Design and Realize of Spider in Vertical Search Engine

【作者】 薛建春

【导师】 段红梅;

【作者基本信息】 中国地质大学(北京) , 检测技术与自动化装置, 2007, 硕士

【摘要】 随着Internet的迅速发展,网络成为当今世界最大的信息库,它为信息共享和资源共享提供了一个良好的平台。然而大量的网页资源和网页的动态特性要求信息搜索系统不断升级,同时人们对获取信息的时效性、针对性、准确性等方面有了新的要求。因此基于各专业的搜索系统也应运而生。如何能更快速、更准确的得到网络中的有用信息资源是网络用户面临的一个重要问题,而搜索引擎技术恰好能解决此难题。搜索引擎主要由搜索器、索引器、检索器和用户接口四部分组成。搜索器旨在研究开发出一个智能化的搜索软件,自动的在网络中的网页上爬行,进行信息的发现和抽取,建立本地的索引数据库,向用户提供查询服务。垂直搜索引擎是搜索引擎的细分和延伸,是对网页库中的某类专门的信息进行一次整合,定向分字段抽取出需要的数据进行处理后再以某种形式返回给用户。垂直搜索引擎与传统的网页搜索引擎最大的区别就是将网页中的信息进行结构化的提取。使得信息在提取的时候就建立了分类,更好的适应查询需求。本文从研究和设计的角度对WWW搜索引擎的相关技术作了详细的分析和讨论,论述了目前搜索引擎的国内外发展现状和发展趋势。分析了搜索引擎的工作原理及其各部分主要功能,抓住如何评价页面的主题相关性和设计高效的爬行策略这两个关键问题,提出一个基于图书专业的定题搜索器,它是垂直搜索引擎的核心。在文章的主体部分,以搜索引擎的设计流程为主线,从HTML页面解析的一般概念入手,结合网页之间的超链接分析(HITS算法),按照搜索引擎系统的要求,采用深度优先的搜索策略设计一个适合中小型网站专业网页信息获取的网络蜘蛛,并给出此网络蜘蛛的爬行算法,使用C++ Builder工具实现程序。
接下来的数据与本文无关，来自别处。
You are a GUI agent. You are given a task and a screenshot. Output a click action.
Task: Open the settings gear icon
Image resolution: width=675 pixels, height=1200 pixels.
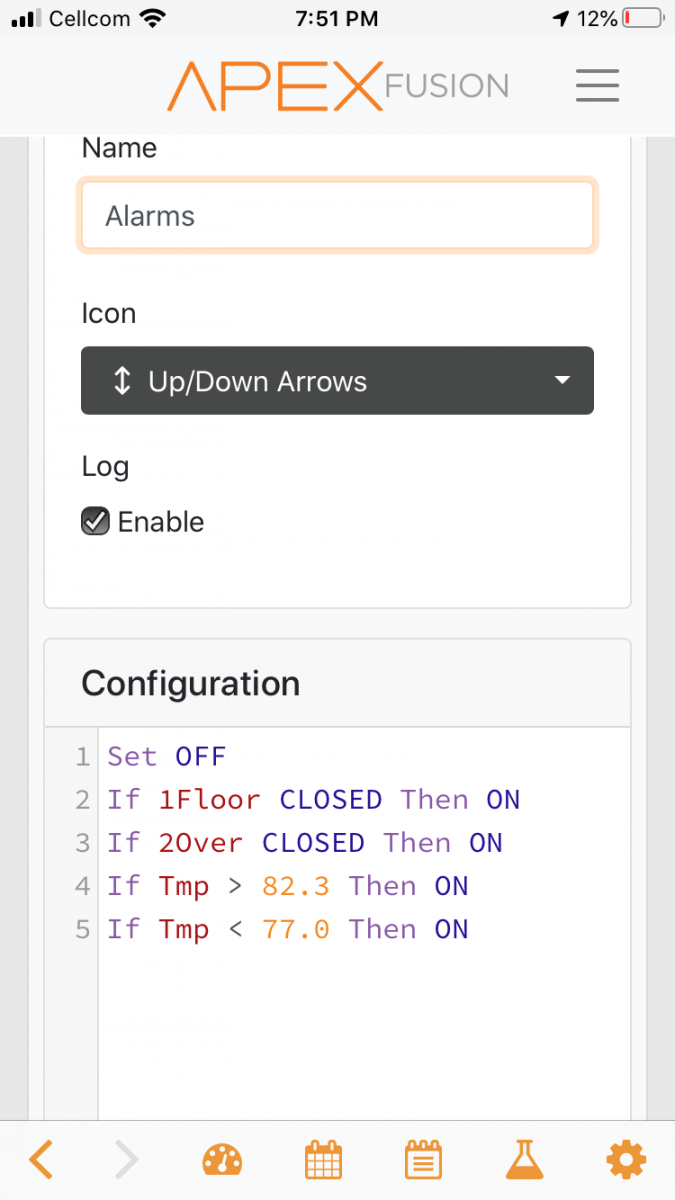(x=625, y=1160)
另外,为了保证数据库中的信息不重复,还设计了一个专门用于数据查重的程序以保证资源准确。在此基础上采用数据库索引和检索工具Lucene相结合的方法建立索引、为检索结果排序。保证为用户提供更加准确的信息,更好的满足用户的检索要求。这种搜索方法对其他的专业搜索引擎系统的建立具有指导意义。最后的软件功能测试表明,此Spider程序算法准确、稳定、不会引起本地资源耗尽;它支持按指定站点搜索,按给定Url范围进行搜索的搜索策略。可以完成指定信息的自动搜索和下载。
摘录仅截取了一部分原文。